2. Classification of Human Peptides

AMPs are found throughout the human body, including in organs like the skin, respiratory tract, and digestive system, as well as in immune cells and bodily fluids such as saliva, tears, and breast milk[30,31,32,33]. The combination of the GEO transcriptome database with existing studies has provided new insights into the expressional levels and functions of human AMPs[34,35]. The distribution and concentration of these peptides often correspond to the types of local pathogens. For instance, Histatin 5 is present at much higher levels in human saliva than in sweat or on the skin, where it plays an important role in fighting bacteria that cause dental cavities and certain Candida species, helping prevent oral thrush in individuals with healthy immune systems[36,37].
For some AMPs that are constantly expressed, their levels can change based on other factors.
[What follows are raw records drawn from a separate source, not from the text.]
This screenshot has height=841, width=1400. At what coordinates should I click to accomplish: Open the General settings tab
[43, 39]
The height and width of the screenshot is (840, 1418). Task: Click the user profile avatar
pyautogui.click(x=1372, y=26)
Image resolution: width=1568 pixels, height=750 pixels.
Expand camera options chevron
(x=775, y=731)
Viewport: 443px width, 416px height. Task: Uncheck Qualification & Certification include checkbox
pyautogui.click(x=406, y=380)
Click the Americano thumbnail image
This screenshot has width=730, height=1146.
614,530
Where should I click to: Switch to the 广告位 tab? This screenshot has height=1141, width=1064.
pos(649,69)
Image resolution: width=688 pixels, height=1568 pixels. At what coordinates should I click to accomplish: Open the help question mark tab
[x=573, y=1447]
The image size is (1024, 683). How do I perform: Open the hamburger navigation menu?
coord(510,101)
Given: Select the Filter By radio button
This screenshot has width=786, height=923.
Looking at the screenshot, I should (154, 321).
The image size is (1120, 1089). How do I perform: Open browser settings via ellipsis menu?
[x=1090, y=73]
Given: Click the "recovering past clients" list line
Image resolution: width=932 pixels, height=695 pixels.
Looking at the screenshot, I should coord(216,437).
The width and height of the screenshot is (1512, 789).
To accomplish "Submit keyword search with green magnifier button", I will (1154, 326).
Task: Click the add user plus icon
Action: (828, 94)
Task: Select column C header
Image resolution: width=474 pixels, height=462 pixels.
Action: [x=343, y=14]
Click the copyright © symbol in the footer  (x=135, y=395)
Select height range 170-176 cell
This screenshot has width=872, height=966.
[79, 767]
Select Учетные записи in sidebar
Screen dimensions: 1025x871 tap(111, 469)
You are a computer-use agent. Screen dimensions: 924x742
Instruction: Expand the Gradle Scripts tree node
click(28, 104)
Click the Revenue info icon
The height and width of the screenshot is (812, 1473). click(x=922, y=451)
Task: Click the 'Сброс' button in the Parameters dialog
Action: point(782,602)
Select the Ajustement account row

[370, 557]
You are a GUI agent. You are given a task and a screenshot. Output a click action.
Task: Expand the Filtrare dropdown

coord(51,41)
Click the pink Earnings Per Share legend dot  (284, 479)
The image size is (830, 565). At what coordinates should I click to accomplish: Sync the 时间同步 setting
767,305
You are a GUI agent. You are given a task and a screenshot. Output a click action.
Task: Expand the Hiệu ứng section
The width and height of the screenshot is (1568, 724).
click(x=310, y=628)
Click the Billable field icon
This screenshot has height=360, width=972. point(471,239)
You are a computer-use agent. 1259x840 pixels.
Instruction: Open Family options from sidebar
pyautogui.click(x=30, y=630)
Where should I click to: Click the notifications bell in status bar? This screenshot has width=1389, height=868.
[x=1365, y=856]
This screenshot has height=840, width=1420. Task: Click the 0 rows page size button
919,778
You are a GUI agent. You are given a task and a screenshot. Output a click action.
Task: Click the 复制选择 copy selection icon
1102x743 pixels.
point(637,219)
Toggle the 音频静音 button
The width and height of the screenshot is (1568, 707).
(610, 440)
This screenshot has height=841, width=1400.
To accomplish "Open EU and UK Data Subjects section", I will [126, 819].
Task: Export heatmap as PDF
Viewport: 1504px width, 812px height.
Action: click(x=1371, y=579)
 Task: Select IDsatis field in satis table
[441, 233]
For example, the expression of defensins in the endometrium varies with different stages of the menstrual cycle and in response to microbial infections[38,39,40]. These peptides are a key part of the body's natural defense system, with broad-spectrum antimicrobial activity against bacteria, fungi, viruses, and even some cancer cells[41,42,43,44,45]. In addition, the antimicrobial peptide database includes peptides that aid in wound healing, reduce inflammation, and have potential anti-diabetic effects.
In summary, AMPs are becoming increasingly recognized for their diverse roles in immune defense, thanks to their widespread presence and evolutionarily conserved structures. Many human AMPs also show antifungal activity, making them promising candidates for developing new antibiotics and other treatments.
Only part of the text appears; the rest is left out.